B. Write organized test plans – don’t just hack at it.
Testing is not just “beating
at the code”. You need to start with an
organized plan. If the spec says “spaces
are allowed anywhere in the move string except within words” your test plan
should include systematically trying a space at every allowed point in the move
string. If the spec gives a complex rule
for comparing two objects then your plan should include systematic checking of
every possible step in the comparison process.
C. Write test cases first
Yeah, that's right. Write'em before you
write a line of code.
You're going to have to write them sometime, and doing it first makes
you think more carefully about special cases, and forces you to really read the
spec. This in turns makes your code more
accurate.
Starting with test cases is
one of the elements of agile development. Like any new approach to software development,
agile has its proponents and detractors, and it has some good ideas and some
dubious ones. But test-driven
development is almost universally accepted as one of the best ideas introduced
by agile development, and for good reasons.
D. Read the spec carefully
Missing a point in the spec
is one of the most common errors, and one that cannot be checked any other way
than by hand. Go over the spec carefully
when you design test cases. As you cover
each sentence or phrase in the spec, highlight it out on a printout, or keep an
ECopy with strikeout marks on it. This will force you to consider each part of
the spec and not skim over some essential portion of it.

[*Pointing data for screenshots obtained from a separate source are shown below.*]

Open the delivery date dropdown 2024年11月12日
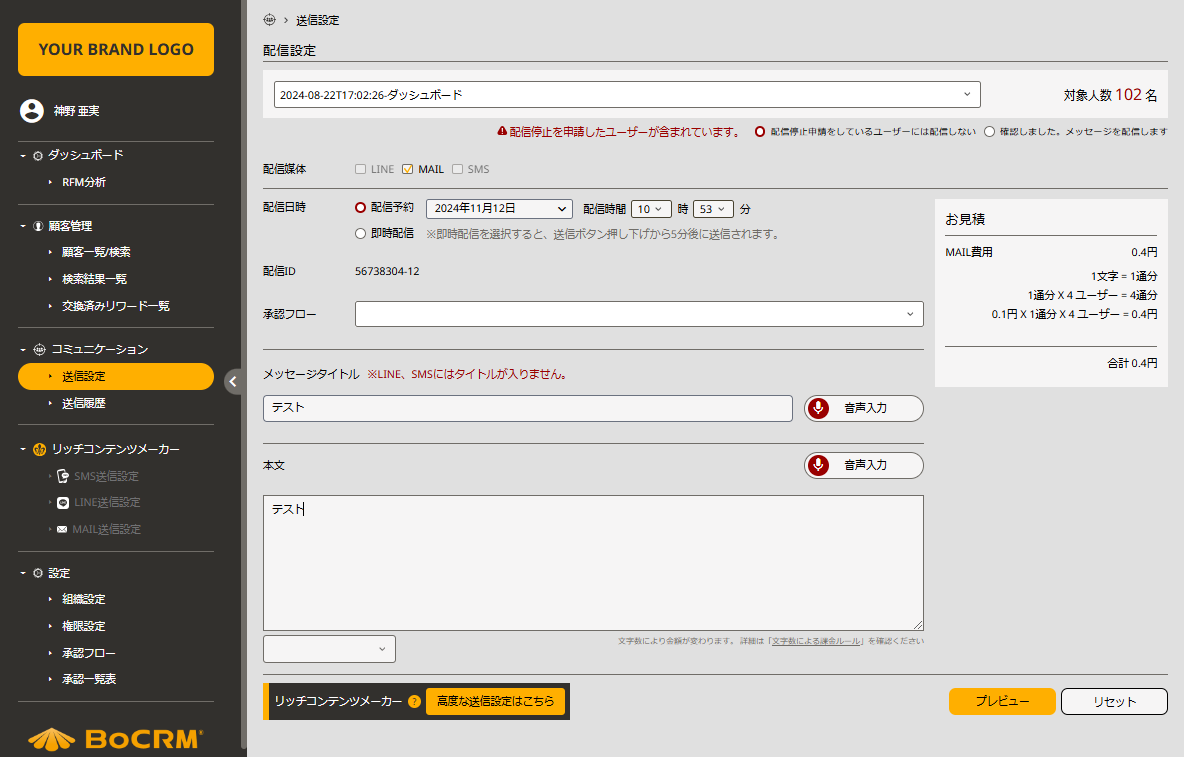 [x=498, y=209]
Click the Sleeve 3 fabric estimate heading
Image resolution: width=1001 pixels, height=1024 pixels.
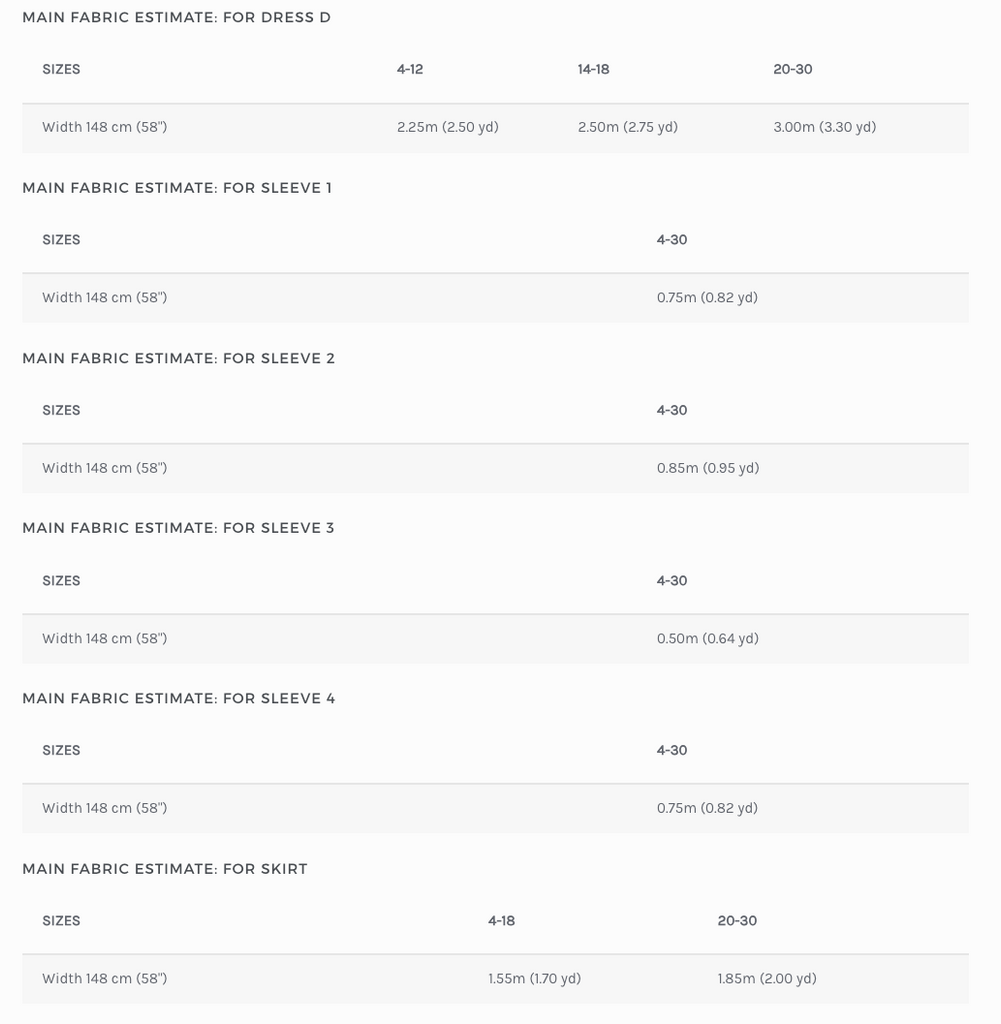(x=178, y=528)
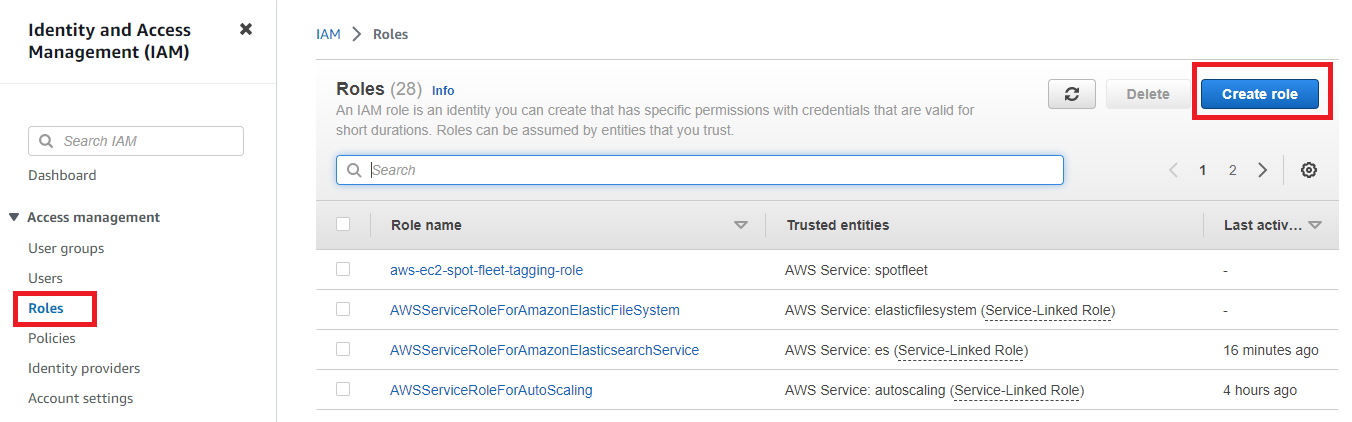Screen dimensions: 1352x422
Task: Go to next page arrow
Action: tap(1263, 170)
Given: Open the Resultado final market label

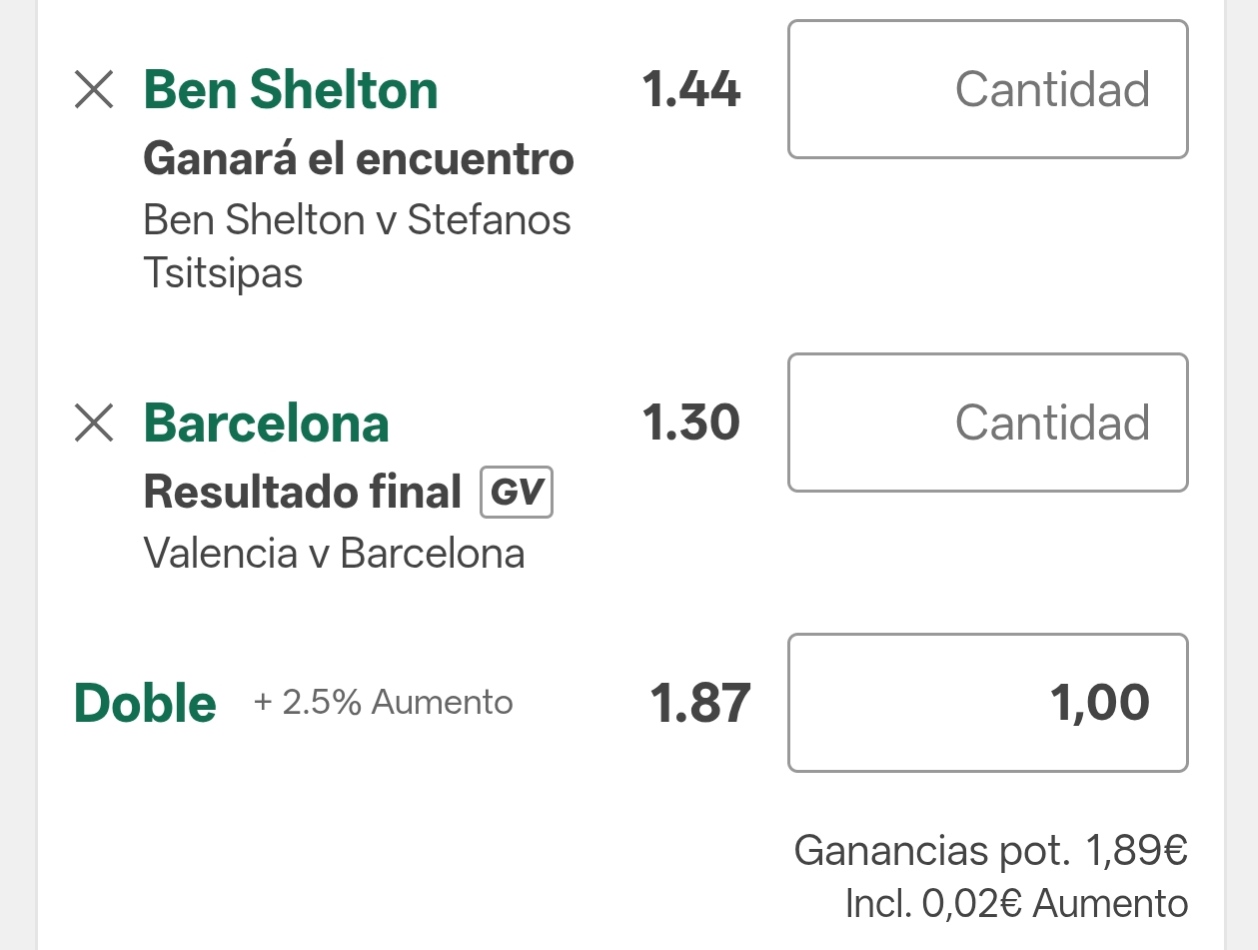Looking at the screenshot, I should click(x=303, y=492).
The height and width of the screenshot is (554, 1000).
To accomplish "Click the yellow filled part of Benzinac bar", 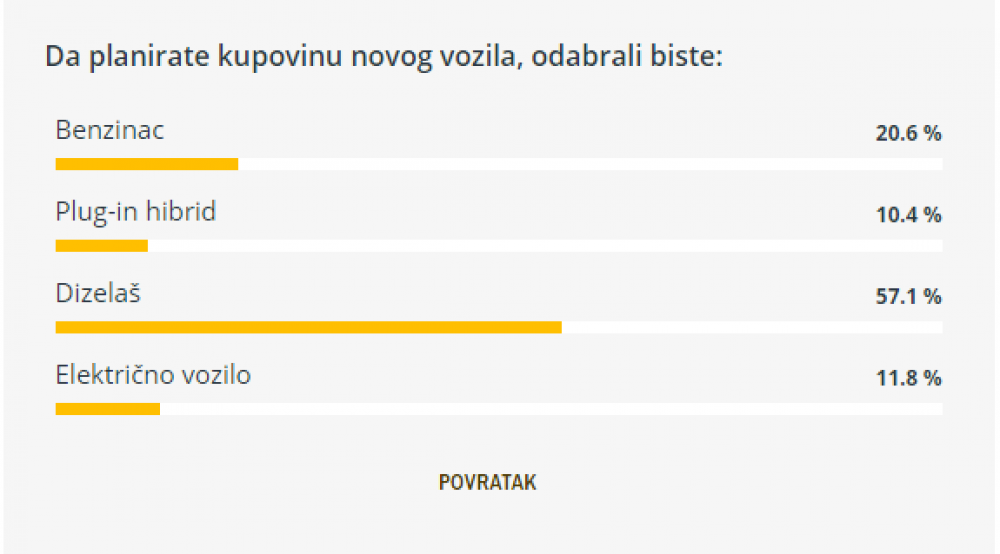I will click(147, 164).
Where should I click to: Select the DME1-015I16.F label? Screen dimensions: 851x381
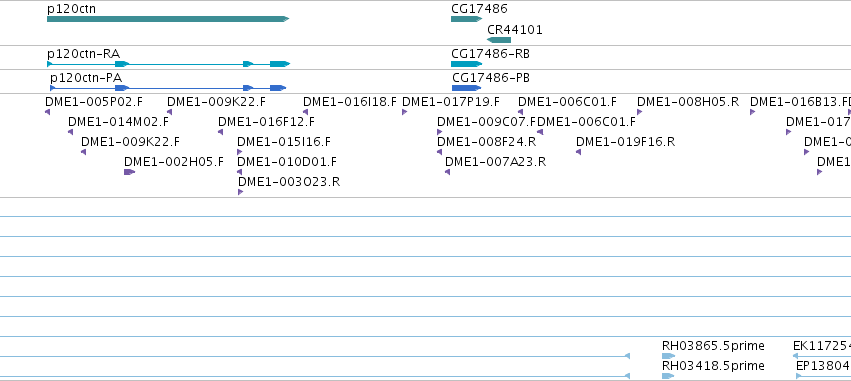[284, 142]
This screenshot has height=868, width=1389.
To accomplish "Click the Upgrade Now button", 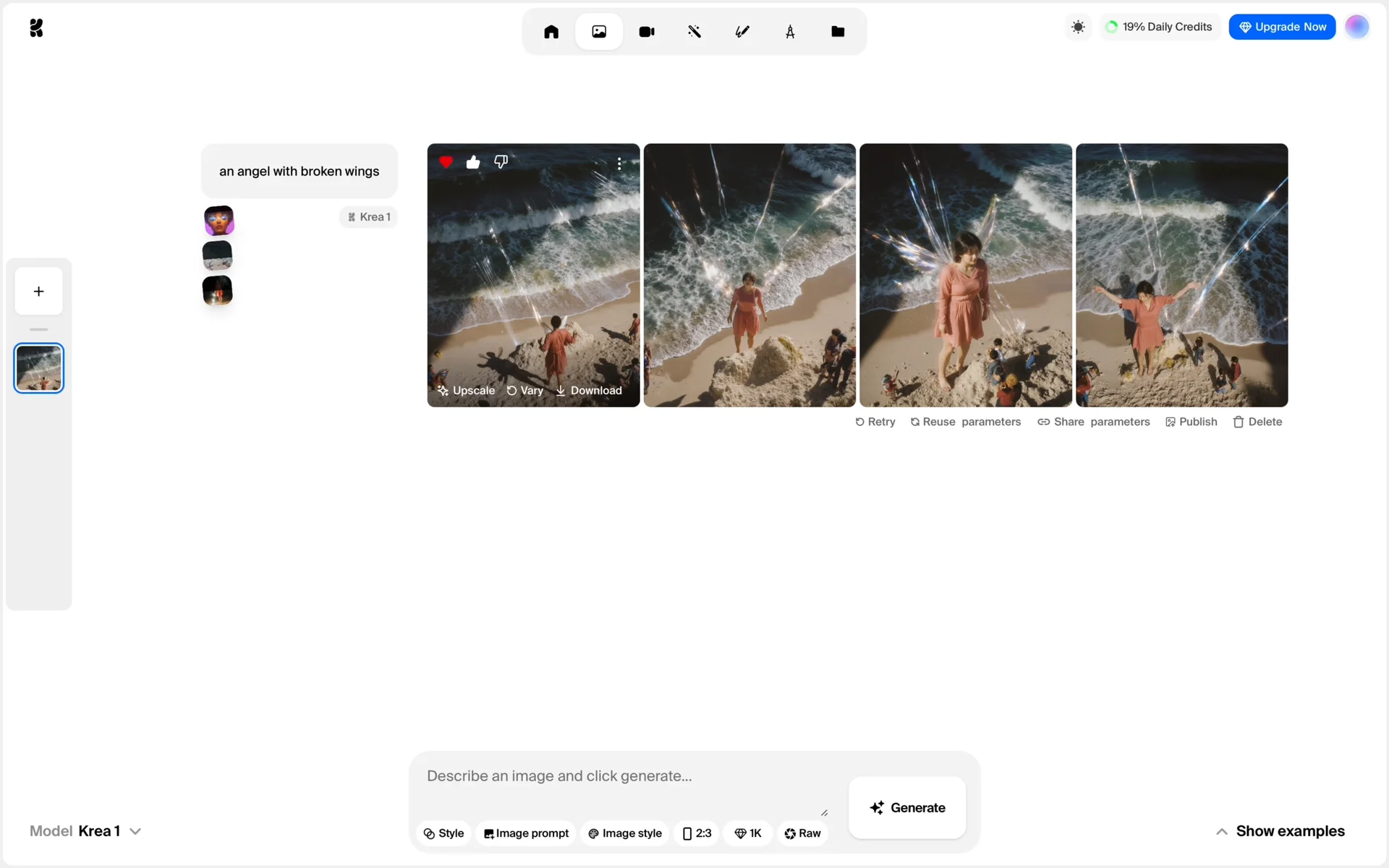I will [x=1282, y=27].
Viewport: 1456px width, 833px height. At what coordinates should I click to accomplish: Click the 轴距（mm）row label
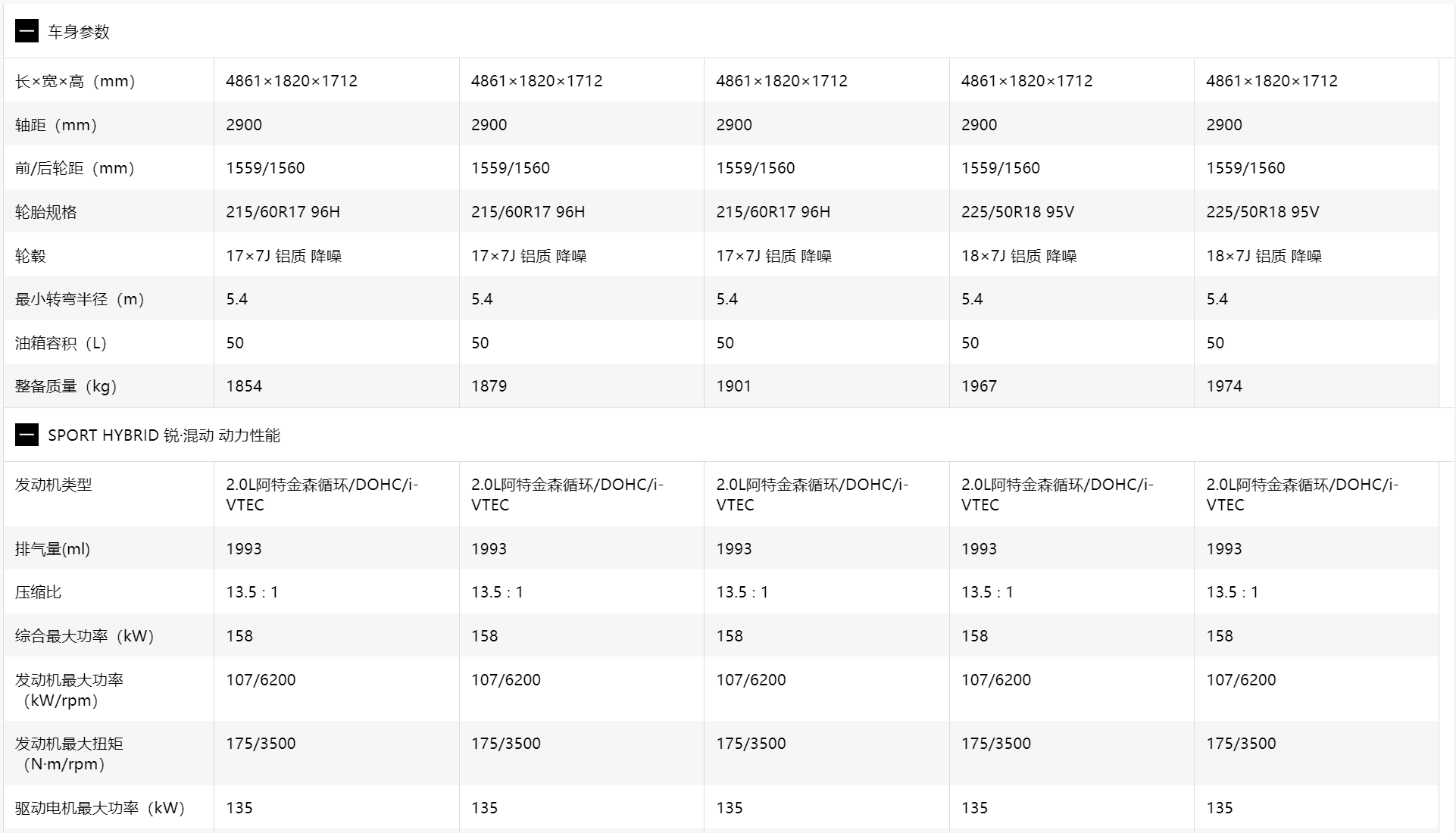click(x=56, y=125)
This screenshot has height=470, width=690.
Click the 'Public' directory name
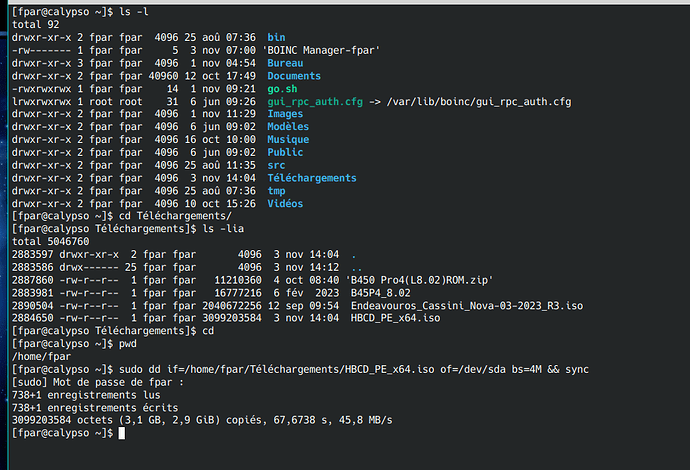coord(285,152)
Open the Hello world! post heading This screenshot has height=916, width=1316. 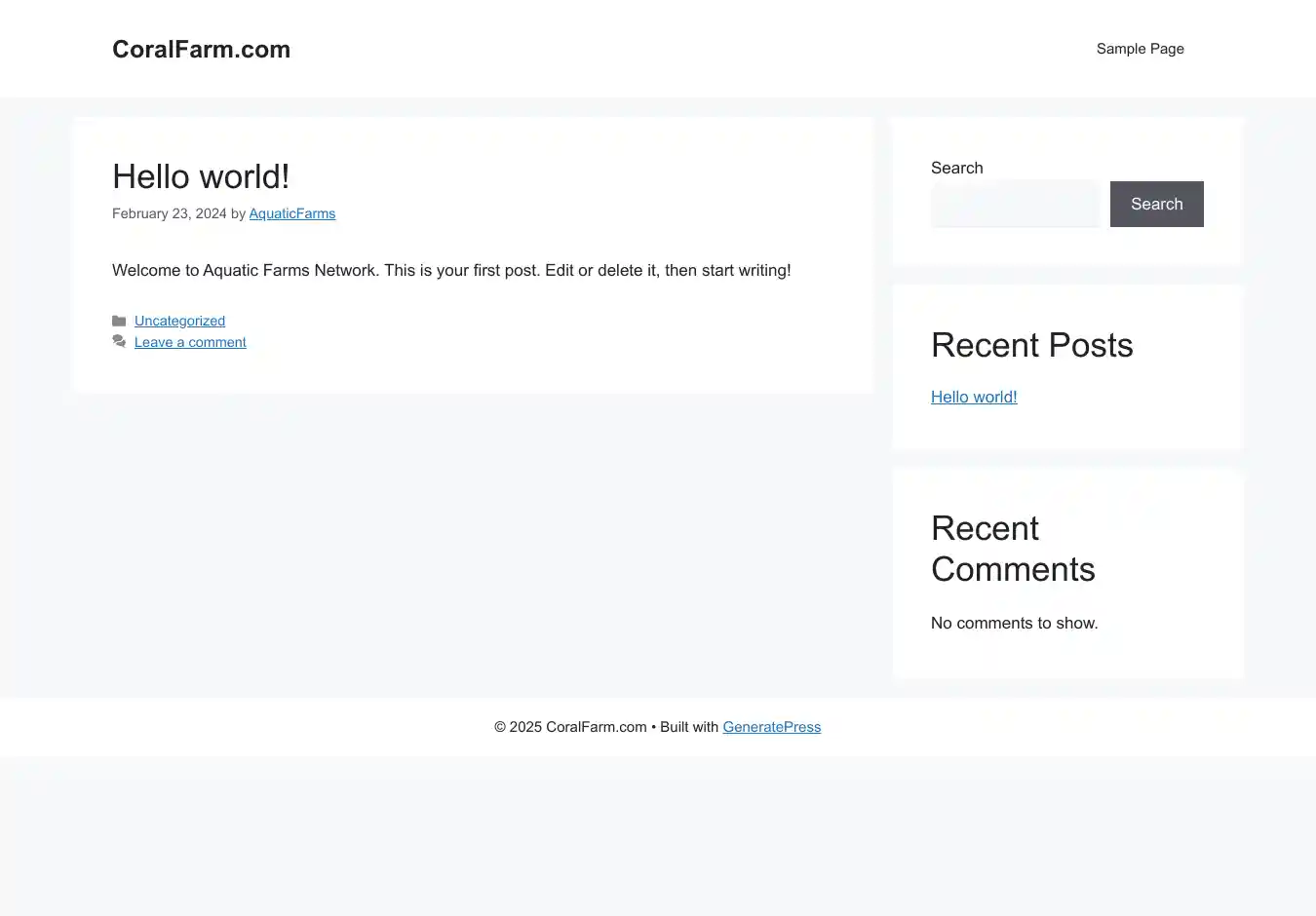point(201,176)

Another good tip is to state the
spec in negative form, and test as if you are verifying negative form. “Spaces are allowed at any point” =>
“Spaces will result in an error at every point.”, and then you write your test
to confirm that (which it of course should not be able to confirm unless
there’s a bug).
E. Test the simple stuff
A surprising number of bugs
show up in areas like I/O validation, error checking, etc. Focusing only on the difficult logical
portions of the program is a mistake; most bugs are simple things that are
obvious once tested.
F. Test the error cases, the rarer cases, and the
boundary conditions
A surprising percentage of
code that is shipped professionally has never
been run. Much of this code is in
branches designed to handle exceptions, unusual cases such as zero-length
input, etc. Think carefully to be sure
you try every error condition, all the odd boundary conditions, etc.
Situations that don’t arise
easily are often buggy. For instance, in
a checkers-playing program from my 305 class, an important test case was a
series of checkers jumps that ended with the jumping piece returning to its original location.
This is really hard to make happen in checkers, but it can be done, and
a lot of programs broke on this. Many
sophisticated programs have a few odd cases like this that you must
deliberately design for.
G. Use random testing, but recognize its limitations
Writing random test-case
generating code is a good way to get lots of test cases generated quickly, but
it has two significant limitations:
i. In practice, you’d need to determine whether the
outcome of the random test runs was correct (you wouldn’t have an existing
reference implementation to run against) so big random test runs are most
useful for uncovering bugs with obvious effects like seg
faults.
ii. It takes a lot of random
test data to arrive at some rare conditions that could be generated quickly
with a carefully designed test.
H. Automate your tests so they’re easy to run
Build a system that lets you
run tests easily and automatically. Automating
tests is increasingly common in industry, not least because it makes rerunning
the full test suite easy. Regression
tests, in particular, benefit from this because once you’ve fixed the bugs from
a regression, you need to run the full regression again to be sure your fixes
didn’t introduce new bugs (this happens surprisingly often), and this is only
feasible if the regression can be done by machine.